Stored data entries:
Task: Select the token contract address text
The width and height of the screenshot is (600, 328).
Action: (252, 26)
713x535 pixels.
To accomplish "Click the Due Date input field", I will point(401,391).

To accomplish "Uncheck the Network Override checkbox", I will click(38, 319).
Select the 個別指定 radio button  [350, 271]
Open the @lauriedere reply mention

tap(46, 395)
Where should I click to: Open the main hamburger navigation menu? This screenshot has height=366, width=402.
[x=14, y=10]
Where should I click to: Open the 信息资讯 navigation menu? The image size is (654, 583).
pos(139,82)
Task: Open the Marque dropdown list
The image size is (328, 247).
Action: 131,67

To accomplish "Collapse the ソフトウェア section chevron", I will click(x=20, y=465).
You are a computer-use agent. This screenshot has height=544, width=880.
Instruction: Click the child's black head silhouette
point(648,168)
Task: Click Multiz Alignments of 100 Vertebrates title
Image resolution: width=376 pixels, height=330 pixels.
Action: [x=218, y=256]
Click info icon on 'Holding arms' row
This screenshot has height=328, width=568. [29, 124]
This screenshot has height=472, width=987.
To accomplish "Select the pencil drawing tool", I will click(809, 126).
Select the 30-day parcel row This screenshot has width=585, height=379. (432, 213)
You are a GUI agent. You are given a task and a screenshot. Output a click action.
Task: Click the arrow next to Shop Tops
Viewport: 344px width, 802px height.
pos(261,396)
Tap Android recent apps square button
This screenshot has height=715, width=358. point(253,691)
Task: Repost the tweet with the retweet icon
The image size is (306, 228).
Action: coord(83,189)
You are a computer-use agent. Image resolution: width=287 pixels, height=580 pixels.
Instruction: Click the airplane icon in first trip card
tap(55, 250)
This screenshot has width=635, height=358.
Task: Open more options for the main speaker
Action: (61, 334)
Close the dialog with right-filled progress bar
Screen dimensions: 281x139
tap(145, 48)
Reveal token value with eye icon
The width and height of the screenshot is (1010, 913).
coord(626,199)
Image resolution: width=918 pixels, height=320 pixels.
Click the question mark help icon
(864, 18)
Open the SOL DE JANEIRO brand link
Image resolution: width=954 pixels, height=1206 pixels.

WHAT YOU NEED TO DO: Scan the entries above. Copy each line that has the string "will".

WRITTEN SOLUTION:
To accomplish "Click the Due Date input field", I will point(401,391).
To accomplish "Uncheck the Network Override checkbox", I will click(38, 319).
To accomplish "Collapse the ソフトウェア section chevron", I will click(x=20, y=465).
To accomplish "Select the pencil drawing tool", I will click(809, 126).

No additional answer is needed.